Insecurity has again remained the burning issue this year with daily reports of kidnappings for ransom in different parts of the country. Also, so many innocent lives are being lost daily to banditry in the North while the number of casualties of a similar carnage is gradually climbing up in the South.
And as the death toll mounts, most Nigerians are feeling insecure and feel that the government at all levels has not given insecurity enough attention it deserves in a situation where it seems bandits are always a step ahead of the security agencies and the security agents are more reactive than proactive.
Because of the seeming failure of the government to address the problem squarely, citizens are left to resort to self-help and the IPOB-formed Eastern Security Network is a case in point. The prolonged state of insecurity in most parts of the country is also stoking ethnic tension amidst widespread poverty worsened by the raging Coronavirus pandemic.

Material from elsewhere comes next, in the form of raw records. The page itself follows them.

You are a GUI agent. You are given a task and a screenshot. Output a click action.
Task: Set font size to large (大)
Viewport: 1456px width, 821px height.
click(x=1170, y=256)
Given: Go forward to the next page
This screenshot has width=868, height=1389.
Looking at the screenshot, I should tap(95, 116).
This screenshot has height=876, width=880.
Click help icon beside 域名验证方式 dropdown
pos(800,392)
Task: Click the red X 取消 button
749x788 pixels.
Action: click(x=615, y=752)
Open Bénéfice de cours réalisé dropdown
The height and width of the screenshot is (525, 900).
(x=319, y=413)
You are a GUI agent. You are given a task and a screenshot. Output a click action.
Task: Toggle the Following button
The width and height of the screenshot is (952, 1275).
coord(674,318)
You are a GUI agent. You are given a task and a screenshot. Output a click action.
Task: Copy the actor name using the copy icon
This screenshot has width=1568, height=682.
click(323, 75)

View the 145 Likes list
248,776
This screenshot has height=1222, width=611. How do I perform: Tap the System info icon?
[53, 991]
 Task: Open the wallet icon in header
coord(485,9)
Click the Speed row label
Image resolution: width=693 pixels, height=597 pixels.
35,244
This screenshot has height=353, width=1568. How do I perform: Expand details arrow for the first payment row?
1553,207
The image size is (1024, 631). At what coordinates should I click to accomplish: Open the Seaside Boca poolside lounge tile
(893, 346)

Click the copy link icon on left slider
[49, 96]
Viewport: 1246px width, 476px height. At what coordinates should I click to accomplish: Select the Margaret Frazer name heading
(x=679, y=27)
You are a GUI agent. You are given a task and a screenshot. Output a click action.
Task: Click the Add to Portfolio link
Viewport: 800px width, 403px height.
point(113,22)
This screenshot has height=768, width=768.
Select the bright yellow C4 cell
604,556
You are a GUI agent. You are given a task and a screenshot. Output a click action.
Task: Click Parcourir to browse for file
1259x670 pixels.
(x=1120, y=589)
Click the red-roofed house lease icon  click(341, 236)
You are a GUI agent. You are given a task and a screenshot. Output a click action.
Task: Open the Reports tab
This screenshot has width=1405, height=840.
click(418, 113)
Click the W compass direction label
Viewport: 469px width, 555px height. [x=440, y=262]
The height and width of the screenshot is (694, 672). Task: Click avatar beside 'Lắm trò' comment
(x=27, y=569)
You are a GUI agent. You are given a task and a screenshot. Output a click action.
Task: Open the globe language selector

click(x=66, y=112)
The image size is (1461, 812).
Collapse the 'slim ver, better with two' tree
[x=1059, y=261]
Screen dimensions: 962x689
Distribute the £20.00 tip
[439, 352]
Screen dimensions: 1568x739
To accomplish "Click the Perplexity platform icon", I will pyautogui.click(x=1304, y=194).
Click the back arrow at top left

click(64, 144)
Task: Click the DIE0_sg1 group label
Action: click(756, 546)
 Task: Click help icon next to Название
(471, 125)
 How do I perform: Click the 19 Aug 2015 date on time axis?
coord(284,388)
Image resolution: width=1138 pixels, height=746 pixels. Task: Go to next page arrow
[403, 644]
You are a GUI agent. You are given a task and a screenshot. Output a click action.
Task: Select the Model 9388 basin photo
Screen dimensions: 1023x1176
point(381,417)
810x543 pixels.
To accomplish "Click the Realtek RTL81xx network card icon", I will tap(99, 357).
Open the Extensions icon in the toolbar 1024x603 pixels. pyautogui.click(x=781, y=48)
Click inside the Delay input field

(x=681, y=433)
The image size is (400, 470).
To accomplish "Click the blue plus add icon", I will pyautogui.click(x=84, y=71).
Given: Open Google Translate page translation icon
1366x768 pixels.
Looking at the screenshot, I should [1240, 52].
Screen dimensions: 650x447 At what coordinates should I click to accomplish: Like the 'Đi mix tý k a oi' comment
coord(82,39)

The war of words between the Presidency and the Ondo State Government over the order given by the latter to unregistered herdsmen to vacate the state’s forest reserves is also not the kind of rhetoric needed when all hands must be on the deck to ensure that the burgeoning problem is tackled headlong.
With the benefit of hindsight, without a holistic strategy to seriously tackle the hydra-headed monster of banditry, things could also degenerate fast security-wise in the South. Therefore, one of the biggest challenges to the unity and territorial integrity of this country today, we dare to say, is insecurity, and government at all levels should not be fiddling while Rome burns.
It is high time the Federal Government, especially the Legislative and The Executive arms and states sat together to find both constitutional and commonsense solutions to security challenges which are ill winds that will blow nobody any good. Government functionaries should, in seeking to pull Nigeria out of the security quagmire, look at decisions that will eventually put an end to incessant bloodletting and brigandage nationwide.
In cases where perpetrators of crimes are identified, they should face the music and not given any preferential treatment whatsoever. The love for Nigeria should transcend all ethnic cleavages and primordial considerations. A country dies when citizens lose a sense of belonging and a sense of being protected by the government and a state of anomy is unleashed by criminals and gangsters.
Therefore, we call unequivocally for a national security conference to be attended by all key government functionaries at the state and local government levels where holistic and actionable solutions will be found to the security challenges facing the country. Already, the hues and cries over insecurity are getting louder in all parts of the country and the time to act is now.